___ Input

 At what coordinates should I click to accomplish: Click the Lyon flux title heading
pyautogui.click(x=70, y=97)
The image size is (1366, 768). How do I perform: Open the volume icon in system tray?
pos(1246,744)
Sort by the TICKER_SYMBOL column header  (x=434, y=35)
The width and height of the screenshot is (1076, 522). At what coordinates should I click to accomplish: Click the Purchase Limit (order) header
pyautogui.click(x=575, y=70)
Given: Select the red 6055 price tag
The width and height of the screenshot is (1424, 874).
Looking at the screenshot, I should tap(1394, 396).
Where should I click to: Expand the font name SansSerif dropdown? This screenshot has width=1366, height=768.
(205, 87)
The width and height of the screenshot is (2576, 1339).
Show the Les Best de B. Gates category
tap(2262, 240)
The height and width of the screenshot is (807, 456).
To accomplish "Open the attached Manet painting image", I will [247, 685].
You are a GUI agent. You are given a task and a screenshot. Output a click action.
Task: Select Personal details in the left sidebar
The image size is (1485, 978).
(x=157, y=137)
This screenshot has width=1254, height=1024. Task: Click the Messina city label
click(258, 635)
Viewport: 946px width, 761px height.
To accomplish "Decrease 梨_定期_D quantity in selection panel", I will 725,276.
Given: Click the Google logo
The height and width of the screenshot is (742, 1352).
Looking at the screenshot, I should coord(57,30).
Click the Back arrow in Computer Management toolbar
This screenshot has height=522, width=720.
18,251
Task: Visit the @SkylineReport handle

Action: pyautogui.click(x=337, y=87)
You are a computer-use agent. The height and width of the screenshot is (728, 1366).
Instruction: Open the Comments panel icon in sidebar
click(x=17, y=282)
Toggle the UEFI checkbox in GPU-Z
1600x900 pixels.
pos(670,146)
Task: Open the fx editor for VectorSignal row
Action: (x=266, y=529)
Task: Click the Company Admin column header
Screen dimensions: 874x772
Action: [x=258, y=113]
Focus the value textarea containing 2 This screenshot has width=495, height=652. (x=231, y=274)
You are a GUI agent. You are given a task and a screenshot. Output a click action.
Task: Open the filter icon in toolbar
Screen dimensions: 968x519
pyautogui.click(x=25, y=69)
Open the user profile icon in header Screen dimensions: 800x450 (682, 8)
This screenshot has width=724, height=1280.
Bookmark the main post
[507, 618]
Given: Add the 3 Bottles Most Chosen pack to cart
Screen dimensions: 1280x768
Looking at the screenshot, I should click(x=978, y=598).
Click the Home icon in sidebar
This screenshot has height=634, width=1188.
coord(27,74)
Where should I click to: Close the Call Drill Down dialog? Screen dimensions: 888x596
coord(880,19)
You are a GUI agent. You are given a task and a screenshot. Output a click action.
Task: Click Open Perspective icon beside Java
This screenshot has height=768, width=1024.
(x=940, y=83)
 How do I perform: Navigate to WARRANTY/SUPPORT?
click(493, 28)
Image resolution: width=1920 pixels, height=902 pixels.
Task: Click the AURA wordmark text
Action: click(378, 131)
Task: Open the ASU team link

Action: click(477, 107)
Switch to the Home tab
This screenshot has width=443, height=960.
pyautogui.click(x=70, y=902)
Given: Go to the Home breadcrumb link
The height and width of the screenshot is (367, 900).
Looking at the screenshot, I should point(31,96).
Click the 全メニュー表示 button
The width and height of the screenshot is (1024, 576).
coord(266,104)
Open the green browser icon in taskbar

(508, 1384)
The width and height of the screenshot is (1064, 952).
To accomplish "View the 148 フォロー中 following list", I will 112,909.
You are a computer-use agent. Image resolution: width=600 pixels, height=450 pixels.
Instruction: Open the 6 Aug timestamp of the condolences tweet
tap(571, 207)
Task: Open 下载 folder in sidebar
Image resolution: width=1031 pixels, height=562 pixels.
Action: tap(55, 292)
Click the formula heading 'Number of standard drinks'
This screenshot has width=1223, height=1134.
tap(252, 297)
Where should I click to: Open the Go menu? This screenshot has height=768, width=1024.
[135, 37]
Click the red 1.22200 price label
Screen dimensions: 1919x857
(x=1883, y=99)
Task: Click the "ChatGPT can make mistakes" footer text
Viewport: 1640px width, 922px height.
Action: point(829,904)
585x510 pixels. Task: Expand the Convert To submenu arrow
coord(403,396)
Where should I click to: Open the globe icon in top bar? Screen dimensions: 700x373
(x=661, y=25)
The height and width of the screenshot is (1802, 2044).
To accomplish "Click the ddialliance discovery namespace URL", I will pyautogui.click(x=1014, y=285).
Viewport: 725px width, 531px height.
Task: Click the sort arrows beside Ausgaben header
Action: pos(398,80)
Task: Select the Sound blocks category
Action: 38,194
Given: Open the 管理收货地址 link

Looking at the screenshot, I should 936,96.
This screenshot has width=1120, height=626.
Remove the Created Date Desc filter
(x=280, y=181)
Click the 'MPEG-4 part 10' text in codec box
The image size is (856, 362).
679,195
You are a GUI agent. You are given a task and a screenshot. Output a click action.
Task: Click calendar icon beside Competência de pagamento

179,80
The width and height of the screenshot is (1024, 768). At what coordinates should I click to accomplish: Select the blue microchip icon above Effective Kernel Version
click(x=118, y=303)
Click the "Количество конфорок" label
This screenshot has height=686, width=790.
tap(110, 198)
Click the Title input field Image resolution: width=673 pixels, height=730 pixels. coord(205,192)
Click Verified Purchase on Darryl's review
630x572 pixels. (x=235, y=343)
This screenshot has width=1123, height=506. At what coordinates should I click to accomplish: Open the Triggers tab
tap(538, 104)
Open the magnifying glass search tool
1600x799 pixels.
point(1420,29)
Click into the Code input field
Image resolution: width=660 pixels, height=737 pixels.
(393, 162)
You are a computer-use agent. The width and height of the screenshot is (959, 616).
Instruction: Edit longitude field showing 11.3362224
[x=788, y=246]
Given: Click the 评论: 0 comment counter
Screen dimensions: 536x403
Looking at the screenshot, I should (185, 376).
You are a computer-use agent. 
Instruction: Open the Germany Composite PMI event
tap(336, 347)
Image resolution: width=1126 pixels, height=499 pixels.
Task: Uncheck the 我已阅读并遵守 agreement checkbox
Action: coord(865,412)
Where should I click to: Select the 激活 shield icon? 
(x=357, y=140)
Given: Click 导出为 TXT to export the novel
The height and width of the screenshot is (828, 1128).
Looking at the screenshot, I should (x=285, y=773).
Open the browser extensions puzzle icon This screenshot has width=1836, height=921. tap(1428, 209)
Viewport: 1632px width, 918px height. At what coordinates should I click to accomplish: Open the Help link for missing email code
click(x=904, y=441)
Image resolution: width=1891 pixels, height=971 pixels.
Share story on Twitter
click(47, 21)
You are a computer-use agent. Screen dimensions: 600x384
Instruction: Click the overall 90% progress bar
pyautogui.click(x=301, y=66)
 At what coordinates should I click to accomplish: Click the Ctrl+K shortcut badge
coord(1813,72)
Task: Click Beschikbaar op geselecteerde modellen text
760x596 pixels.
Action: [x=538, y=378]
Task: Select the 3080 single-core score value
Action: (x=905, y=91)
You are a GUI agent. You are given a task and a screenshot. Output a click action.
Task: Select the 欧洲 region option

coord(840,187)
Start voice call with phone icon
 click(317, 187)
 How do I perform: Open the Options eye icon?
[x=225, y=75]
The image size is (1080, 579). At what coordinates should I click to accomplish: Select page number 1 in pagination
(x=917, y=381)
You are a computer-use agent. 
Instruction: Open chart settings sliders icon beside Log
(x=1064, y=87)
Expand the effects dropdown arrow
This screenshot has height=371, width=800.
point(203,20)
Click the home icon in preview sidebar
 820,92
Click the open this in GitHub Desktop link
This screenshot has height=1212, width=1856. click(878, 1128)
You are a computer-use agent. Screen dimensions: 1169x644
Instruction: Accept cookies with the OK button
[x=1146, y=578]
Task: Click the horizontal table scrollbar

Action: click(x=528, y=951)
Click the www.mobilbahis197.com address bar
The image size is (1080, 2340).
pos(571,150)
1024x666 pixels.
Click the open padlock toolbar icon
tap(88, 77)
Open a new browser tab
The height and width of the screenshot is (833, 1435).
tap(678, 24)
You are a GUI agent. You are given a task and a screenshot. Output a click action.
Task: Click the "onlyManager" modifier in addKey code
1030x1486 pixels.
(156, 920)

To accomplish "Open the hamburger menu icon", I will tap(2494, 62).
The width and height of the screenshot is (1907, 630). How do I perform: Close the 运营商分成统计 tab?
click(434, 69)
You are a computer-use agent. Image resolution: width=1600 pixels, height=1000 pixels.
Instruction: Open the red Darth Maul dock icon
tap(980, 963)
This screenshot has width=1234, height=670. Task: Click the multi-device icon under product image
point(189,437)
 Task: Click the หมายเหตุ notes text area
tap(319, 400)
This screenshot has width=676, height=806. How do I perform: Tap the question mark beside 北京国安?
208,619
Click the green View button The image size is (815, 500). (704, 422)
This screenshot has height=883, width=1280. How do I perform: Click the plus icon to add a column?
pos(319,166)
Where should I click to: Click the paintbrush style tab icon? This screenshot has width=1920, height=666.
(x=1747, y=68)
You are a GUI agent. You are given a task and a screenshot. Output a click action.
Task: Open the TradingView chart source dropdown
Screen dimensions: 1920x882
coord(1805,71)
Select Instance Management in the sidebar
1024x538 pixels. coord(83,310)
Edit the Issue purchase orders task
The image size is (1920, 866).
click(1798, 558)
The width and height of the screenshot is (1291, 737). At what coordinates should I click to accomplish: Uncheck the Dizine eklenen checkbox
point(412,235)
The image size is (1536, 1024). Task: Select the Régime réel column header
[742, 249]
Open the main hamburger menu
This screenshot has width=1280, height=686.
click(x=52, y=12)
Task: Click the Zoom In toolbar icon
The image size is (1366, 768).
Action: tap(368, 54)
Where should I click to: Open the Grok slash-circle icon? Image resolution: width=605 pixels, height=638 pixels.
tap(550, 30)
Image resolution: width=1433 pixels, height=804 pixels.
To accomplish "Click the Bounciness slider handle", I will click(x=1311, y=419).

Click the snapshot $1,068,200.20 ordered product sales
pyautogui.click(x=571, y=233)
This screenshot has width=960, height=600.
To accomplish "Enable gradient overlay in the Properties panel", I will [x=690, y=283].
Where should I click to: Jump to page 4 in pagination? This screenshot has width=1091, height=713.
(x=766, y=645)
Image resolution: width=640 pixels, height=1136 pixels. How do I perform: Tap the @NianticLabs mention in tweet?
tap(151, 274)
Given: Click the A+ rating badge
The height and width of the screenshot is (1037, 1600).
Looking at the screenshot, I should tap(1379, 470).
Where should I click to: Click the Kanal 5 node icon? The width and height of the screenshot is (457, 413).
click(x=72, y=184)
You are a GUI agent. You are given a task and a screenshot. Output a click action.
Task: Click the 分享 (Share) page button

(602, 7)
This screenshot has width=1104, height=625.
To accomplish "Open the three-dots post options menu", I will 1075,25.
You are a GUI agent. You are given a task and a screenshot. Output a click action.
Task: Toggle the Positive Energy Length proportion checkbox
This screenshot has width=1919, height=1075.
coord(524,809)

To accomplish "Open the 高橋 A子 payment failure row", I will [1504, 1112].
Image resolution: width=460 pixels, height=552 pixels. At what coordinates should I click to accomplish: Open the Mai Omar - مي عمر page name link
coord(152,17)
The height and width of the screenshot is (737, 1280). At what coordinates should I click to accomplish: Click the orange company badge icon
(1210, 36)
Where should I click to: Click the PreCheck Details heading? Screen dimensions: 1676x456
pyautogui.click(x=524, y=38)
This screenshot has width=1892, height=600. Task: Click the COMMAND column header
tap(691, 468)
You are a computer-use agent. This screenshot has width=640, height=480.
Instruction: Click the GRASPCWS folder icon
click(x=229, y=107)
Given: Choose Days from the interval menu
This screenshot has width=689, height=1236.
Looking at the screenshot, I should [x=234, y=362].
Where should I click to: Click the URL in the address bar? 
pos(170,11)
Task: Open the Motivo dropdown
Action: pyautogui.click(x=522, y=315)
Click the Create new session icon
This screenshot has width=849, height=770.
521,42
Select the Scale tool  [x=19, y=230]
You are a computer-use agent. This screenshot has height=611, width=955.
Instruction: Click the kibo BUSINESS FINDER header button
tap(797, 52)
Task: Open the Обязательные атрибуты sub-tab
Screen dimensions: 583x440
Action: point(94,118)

______

- Directions: Set down exactly the lines above that run from the start of the listing to the line with "Sort by the". Leave out every later line.

- Result of this exercise:
 At what coordinates should I click to accomplish: Click the Lyon flux title heading
pyautogui.click(x=70, y=97)
The image size is (1366, 768). How do I perform: Open the volume icon in system tray?
pos(1246,744)
Sort by the TICKER_SYMBOL column header  (x=434, y=35)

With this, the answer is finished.